Not to my surprise and not many others', the messages coming from SCAF members are inconsistent and contradicting. While Shaheen yesterday explicitly mentioned that the Selmy document was still on the table, Tantawi today stated that the army will have the same position as per the previous constitution, a clear sign that he / they are no longer supporting the Selmy document which gave the army a superior position. Are those contradicting statements showing a rift between decision makers?
The Mohamed Mahmoud saga, if anything proved that there are significant negotiations happening behind closed doors. I can't tell between which powers, nor what the fight was about. But the way things developed and were sustained over 6 days, only to cease within a couple of hours, strongly suggest that the whole confrontation was managed and sanctioned by the SCAF (or at least some of its members). The struggle by a few at the top might have created some grunting in the lower ranks. Especially that now it is obvious to all that SCAF has been a doing an exceptionally bad job managing the transition.
The bottom line is that we need to also look at the bigger picture and realize what we are really up against. We have two key routes today, the first one is to seek an "agreement" with the SCAF on the best way for them to leave. This will include some compromises from both sides but should – in theory – guarantee a much faster transition to a civilian government. The second route is to continue to exercise pressure, which will eventually lead to a new confrontation (or more) and possibly end with a violent removal of the SCAF.
The first route is a difficult one, just because it requires some difficult agreements from the opposition and a lot of politics: The consensus on the representative(s) in such a negotiation can be tricky. Moreover, it will be difficult to have a unified list of concessions.

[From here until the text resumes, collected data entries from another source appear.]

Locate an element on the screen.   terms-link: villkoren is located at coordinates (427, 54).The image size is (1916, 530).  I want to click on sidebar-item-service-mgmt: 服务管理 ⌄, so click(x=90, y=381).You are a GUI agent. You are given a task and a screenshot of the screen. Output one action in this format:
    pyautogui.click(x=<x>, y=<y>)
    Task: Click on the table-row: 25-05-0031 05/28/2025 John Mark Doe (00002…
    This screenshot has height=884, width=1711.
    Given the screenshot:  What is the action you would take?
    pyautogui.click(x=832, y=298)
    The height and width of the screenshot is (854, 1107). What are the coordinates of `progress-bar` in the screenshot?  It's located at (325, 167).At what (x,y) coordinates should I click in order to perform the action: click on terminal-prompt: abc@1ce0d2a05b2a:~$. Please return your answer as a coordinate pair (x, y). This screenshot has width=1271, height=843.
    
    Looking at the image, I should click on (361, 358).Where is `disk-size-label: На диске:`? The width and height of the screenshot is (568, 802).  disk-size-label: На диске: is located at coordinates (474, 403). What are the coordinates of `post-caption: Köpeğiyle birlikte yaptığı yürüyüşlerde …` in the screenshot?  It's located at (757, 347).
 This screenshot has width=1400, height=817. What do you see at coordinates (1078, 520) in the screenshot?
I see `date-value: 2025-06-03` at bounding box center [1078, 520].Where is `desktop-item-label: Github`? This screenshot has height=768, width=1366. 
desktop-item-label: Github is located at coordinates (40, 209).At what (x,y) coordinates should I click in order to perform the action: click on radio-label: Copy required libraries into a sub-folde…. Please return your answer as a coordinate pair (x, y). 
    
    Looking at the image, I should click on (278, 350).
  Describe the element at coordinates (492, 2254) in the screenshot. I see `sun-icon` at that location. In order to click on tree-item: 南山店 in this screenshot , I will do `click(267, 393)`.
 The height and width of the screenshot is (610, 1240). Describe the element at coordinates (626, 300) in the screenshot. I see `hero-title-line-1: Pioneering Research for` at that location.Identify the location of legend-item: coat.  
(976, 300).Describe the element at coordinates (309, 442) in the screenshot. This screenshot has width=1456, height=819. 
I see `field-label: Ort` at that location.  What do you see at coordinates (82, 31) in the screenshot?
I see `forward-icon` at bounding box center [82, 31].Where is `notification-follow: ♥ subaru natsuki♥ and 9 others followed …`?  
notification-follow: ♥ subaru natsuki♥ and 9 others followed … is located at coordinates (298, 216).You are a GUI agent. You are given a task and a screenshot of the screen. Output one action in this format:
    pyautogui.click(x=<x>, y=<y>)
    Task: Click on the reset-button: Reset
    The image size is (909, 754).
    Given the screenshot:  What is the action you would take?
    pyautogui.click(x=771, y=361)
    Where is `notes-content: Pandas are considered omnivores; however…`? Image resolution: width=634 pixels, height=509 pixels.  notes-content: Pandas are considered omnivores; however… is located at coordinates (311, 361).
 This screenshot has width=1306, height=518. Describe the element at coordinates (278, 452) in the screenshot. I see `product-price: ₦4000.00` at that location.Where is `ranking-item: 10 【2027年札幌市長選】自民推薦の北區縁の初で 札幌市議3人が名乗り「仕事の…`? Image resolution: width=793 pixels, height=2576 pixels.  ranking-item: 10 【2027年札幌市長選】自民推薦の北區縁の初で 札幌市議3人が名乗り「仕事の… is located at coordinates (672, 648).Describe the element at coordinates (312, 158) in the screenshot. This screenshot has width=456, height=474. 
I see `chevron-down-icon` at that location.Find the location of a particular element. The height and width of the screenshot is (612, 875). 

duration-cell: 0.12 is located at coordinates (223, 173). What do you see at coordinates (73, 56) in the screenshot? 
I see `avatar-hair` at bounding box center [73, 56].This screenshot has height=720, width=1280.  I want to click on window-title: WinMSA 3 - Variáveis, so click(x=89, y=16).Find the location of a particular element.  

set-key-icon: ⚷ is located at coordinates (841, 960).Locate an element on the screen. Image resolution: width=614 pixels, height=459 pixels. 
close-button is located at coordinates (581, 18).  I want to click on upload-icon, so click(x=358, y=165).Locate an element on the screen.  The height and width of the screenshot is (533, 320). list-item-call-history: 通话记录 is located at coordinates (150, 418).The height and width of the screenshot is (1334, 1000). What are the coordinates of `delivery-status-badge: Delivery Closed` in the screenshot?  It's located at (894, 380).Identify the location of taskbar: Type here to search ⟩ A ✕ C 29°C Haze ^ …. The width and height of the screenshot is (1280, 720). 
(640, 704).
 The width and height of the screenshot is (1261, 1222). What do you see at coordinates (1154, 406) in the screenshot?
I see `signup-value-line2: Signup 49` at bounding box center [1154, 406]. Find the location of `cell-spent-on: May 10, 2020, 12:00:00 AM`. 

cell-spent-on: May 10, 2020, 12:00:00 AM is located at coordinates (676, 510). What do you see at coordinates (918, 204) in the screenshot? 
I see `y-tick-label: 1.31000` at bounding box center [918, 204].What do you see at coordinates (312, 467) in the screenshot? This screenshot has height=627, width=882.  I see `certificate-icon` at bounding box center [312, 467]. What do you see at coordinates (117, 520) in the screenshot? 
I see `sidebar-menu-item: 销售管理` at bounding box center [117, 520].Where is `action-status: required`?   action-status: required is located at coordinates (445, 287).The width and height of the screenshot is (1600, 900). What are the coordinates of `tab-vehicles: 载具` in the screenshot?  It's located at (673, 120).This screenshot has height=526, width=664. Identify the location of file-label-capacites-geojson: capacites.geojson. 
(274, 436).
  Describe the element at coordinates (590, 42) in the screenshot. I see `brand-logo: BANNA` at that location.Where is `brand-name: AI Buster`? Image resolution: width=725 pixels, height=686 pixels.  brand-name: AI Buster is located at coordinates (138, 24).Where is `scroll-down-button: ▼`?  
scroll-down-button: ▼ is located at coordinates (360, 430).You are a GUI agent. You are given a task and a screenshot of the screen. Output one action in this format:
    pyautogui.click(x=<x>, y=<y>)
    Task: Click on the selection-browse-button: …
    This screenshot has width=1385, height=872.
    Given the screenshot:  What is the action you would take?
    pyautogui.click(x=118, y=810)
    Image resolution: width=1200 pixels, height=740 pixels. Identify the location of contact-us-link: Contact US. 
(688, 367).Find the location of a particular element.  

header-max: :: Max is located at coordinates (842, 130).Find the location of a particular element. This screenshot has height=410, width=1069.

Having said that, with the rising pressure from the street, there is a big possibility the SCAF will be willing to accept much less than it did a few weeks ago.
The second route is a very risky one and could extend for months. A confrontation with the army can be extremely bloody but also in light of the current perceived rift between decision makers as well as some of the rising pressure from the lower ranks, a confrontation could ultimately lead to an internal coup giving way to a whole new group of people to deal with. In the meantime, we can expect a more deteriorating security situation as well as a near collapse of the economy. Moreover, we can expect that a violent confrontation with the army will have a large number of people distance themselves from the revolution, decreasing the chances of such a standoff being in favor of the revolutionaries.
I am in favor of the first route and I believe that with the correct representation, the concession can be minimized and a peaceful transition expedited.